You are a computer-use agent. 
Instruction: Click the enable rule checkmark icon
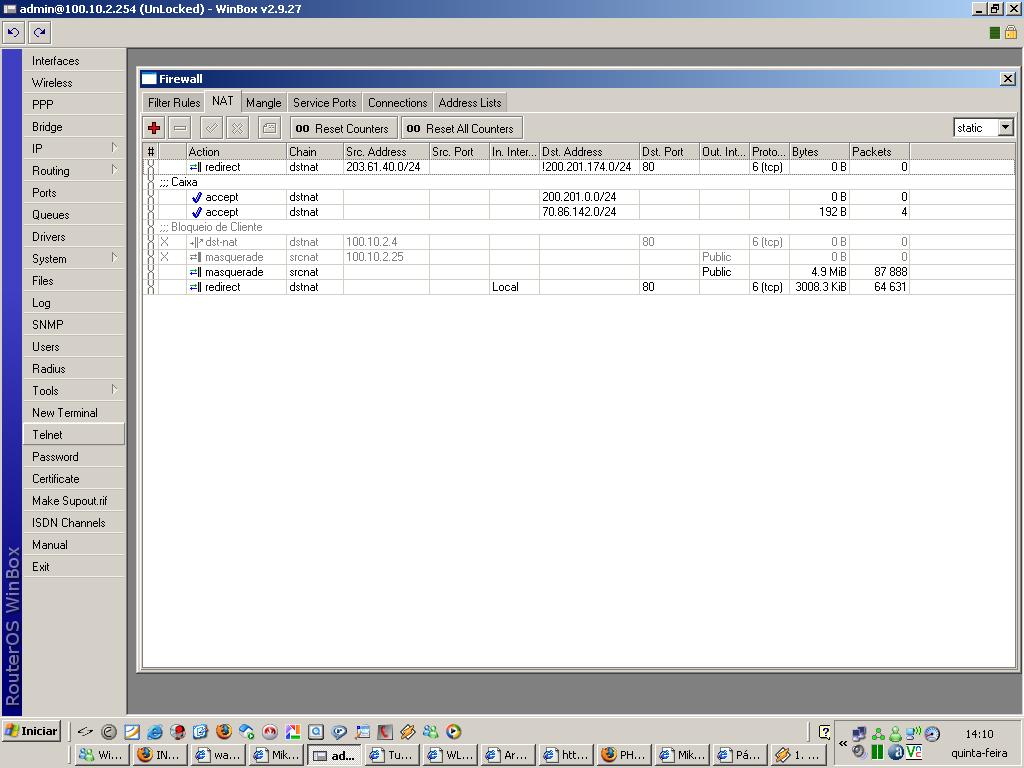211,128
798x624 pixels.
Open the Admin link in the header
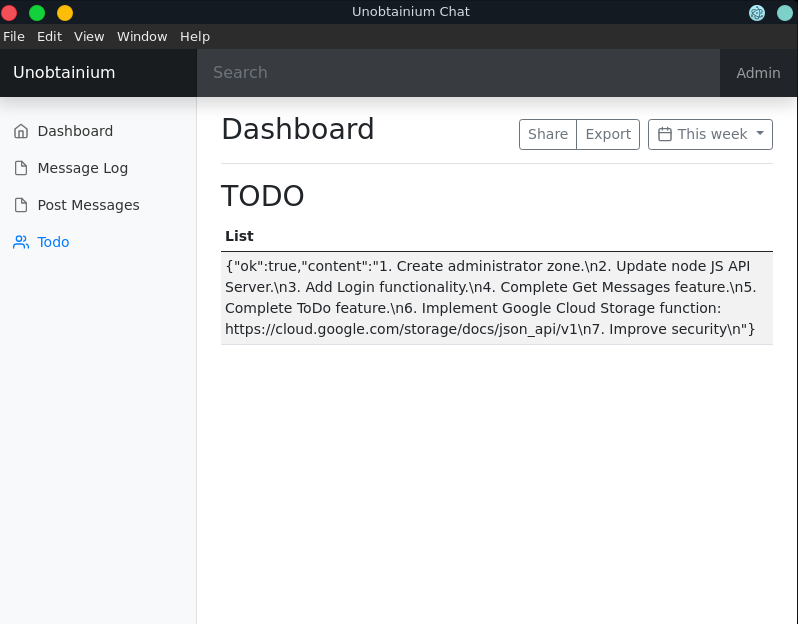pyautogui.click(x=758, y=73)
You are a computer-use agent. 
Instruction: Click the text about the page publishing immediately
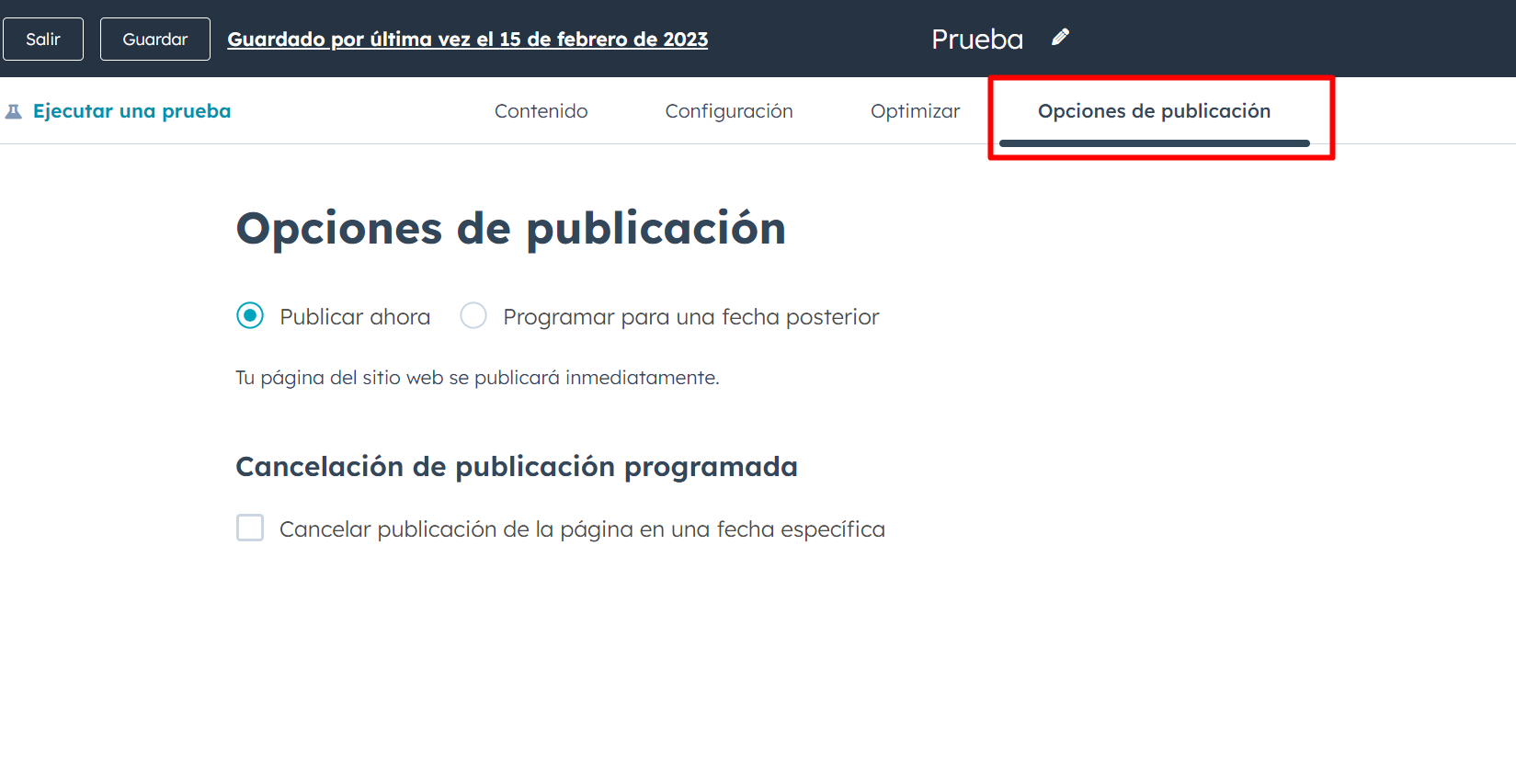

### What the task asks
Write out every record above exactly, leaving no picture in the result.

### Output below
You are a computer-use agent. 
Instruction: Click the enable rule checkmark icon
211,128
798x624 pixels.
Open the Admin link in the header
pyautogui.click(x=758, y=73)
You are a computer-use agent. 
Instruction: Click the text about the page publishing immediately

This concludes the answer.